_Check your understanding_:
1) Answer these questions from the text on Oreocereus tacnaensis:
(a) How many notched ribs do the shoots have?
(b) What color are the flowers?
(c) Who made the first description of the species, and in what year?
2) Output everything in the Oreocereus tacnaensis text from "The crooked-edged flowers" down to "around 3000 meters.", copied word for word.

_Selected text_:
<<<<

Oreocereus tacnaensis

Scientific classification
- Kingdom: Plantae
- Clade: Tracheophytes
- Clade: Angiosperms
- Clade: Eudicots
- Order: Caryophyllales
- Family: Cactaceae
- Subfamily: Cactoideae
- Genus: Oreocereus
- Species: O. tacnaensis
- Binomial name: Oreocereus tacnaensis F.Ritter

= Oreocereus tacnaensis =

- Authority: F.Ritter

Species of plant

Oreocereus tacnaensis is a species of Oreocereus found in Peru.
==Description==
Oreocereus tacnaensis grows as a shrub with erect or spreading shoots that branch from the base. The blue- to gray-green shoots are up to 3 meters long and have a diameter of 4 to 8 cm. There are 10 to 16 notched ribs. The spines arising from the areoles are reddish brown to brownish yellow. The four to eight central spines are straight to slightly curved and 3 to 6 cm long. The 12 to 30 needle-like radial spines are straight and up to 1 cm long.

The crooked-edged flowers are brownish red to blood red and 8 to 11 cm long. The spherical fruits are yellowish to brownish yellow and have a diameter of 3 to 4 cm. When fully ripe, they tear open from the tip and release the seeds.

==Distribution==
Oreocereus tacnaensis is widespread in the Tacna region of Peru at altitudes of around 3000 meters.
==Taxonomy==
The first description was made in 1981 by Friedrich Ritter. The specific epithet tacnaensis refers to the occurrence of the species near the Peruvian city of Tacna.

>>>>

(Stored items)
<<<<

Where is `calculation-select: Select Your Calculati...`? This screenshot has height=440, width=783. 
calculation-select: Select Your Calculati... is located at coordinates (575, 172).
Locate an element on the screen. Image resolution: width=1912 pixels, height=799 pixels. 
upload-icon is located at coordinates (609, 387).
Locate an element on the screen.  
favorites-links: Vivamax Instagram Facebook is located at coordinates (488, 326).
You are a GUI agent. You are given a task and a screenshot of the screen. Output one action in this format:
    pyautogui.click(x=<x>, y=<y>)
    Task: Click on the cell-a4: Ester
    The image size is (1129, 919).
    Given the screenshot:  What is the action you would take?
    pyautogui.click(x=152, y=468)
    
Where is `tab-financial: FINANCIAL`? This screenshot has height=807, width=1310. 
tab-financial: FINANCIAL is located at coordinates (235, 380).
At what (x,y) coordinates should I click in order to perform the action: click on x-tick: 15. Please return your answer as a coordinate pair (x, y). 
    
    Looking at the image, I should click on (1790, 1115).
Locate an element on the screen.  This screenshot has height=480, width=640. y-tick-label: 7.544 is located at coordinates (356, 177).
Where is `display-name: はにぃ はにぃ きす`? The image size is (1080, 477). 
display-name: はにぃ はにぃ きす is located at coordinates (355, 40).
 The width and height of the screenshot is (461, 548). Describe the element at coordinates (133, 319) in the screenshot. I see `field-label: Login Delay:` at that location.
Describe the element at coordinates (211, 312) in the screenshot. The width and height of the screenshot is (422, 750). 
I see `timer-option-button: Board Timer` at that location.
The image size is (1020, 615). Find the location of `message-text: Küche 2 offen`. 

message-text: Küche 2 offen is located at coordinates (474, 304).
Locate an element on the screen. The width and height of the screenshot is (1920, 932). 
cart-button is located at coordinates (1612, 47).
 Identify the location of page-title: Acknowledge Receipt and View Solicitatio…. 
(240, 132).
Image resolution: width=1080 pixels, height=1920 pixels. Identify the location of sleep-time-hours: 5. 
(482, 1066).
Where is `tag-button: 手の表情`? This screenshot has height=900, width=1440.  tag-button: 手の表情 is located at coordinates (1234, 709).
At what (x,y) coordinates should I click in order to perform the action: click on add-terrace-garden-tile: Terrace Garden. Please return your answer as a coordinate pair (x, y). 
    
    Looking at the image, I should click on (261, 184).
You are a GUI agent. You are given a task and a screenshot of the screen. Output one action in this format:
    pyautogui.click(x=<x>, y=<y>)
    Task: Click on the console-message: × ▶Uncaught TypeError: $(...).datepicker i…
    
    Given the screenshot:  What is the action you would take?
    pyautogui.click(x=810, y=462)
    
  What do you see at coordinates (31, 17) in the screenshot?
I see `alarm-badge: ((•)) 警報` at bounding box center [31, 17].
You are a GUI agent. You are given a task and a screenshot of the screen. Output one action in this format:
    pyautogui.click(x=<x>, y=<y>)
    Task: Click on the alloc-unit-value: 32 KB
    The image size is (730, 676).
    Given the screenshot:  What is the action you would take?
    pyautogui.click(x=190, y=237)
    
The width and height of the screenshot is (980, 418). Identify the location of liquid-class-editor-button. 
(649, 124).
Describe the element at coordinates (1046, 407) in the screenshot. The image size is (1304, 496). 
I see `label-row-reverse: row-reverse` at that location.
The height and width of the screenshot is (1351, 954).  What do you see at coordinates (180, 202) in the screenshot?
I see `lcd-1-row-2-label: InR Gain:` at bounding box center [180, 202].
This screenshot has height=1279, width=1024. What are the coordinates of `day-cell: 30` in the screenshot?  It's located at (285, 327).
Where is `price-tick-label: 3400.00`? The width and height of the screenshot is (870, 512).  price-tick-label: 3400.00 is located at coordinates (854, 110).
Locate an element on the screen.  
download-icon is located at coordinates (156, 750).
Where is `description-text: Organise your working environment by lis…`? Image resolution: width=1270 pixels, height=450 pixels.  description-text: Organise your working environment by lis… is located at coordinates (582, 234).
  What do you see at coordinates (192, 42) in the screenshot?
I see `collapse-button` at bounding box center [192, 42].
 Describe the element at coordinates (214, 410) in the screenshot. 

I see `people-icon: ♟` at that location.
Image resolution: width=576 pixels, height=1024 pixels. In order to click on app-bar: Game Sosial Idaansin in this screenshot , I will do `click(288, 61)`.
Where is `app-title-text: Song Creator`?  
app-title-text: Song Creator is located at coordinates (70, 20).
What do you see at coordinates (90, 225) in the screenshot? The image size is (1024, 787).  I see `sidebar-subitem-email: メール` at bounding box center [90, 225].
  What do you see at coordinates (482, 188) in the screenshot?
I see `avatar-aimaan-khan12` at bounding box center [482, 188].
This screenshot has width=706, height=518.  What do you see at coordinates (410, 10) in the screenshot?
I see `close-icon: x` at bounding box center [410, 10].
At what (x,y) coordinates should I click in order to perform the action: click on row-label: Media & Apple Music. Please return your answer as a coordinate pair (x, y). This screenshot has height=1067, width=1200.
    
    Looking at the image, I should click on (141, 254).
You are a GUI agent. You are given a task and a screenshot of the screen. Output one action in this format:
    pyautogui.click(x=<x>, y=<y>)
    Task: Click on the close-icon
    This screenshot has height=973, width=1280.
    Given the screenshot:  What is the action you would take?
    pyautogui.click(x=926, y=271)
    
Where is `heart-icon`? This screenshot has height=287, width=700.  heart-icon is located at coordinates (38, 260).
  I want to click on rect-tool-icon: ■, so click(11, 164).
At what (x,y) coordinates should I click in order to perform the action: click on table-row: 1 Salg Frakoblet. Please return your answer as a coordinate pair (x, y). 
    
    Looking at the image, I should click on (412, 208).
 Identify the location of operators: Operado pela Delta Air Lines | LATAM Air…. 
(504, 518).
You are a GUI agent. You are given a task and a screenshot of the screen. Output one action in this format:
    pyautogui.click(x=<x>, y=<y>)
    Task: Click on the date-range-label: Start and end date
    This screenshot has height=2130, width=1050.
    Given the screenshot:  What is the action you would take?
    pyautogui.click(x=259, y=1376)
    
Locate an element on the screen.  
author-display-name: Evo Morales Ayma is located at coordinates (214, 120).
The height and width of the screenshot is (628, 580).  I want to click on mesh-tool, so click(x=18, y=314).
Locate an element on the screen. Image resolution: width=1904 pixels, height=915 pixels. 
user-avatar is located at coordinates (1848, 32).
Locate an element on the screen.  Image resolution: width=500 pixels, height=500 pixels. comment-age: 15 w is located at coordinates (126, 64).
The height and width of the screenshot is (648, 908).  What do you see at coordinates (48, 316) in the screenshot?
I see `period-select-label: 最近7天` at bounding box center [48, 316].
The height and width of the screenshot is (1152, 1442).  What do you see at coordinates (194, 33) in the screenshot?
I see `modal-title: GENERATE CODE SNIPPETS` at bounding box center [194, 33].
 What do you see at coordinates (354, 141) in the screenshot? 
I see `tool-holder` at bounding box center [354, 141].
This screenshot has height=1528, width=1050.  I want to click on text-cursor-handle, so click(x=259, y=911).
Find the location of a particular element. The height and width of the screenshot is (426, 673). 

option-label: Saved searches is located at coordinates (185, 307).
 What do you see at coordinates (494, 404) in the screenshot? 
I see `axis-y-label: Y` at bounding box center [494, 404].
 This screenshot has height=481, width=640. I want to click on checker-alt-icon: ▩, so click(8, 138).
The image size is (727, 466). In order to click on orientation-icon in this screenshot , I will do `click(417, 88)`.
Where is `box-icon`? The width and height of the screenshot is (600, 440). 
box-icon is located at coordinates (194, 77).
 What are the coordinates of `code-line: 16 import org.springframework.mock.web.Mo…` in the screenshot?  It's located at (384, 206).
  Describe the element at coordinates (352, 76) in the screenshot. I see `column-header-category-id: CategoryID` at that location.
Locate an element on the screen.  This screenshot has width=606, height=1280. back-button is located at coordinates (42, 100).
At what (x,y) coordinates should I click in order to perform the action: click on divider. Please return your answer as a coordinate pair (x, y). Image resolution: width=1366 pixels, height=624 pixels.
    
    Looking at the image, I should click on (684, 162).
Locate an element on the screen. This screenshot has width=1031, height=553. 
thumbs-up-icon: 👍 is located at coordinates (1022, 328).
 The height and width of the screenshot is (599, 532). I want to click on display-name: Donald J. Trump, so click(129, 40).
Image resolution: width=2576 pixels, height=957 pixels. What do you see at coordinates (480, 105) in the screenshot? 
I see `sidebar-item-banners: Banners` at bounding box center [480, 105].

>>>>

_Responses by item number_:
1)
(a) 10 to 16
(b) Brownish red to blood red
(c) Friedrich Ritter, in 1981

2)
The crooked-edged flowers are brownish red to blood red and 8 to 11 cm long. The spherical fruits are yellowish to brownish yellow and have a diameter of 3 to 4 cm. When fully ripe, they tear open from the tip and release the seeds.

==Distribution==
Oreocereus tacnaensis is widespread in the Tacna region of Peru at altitudes of around 3000 meters.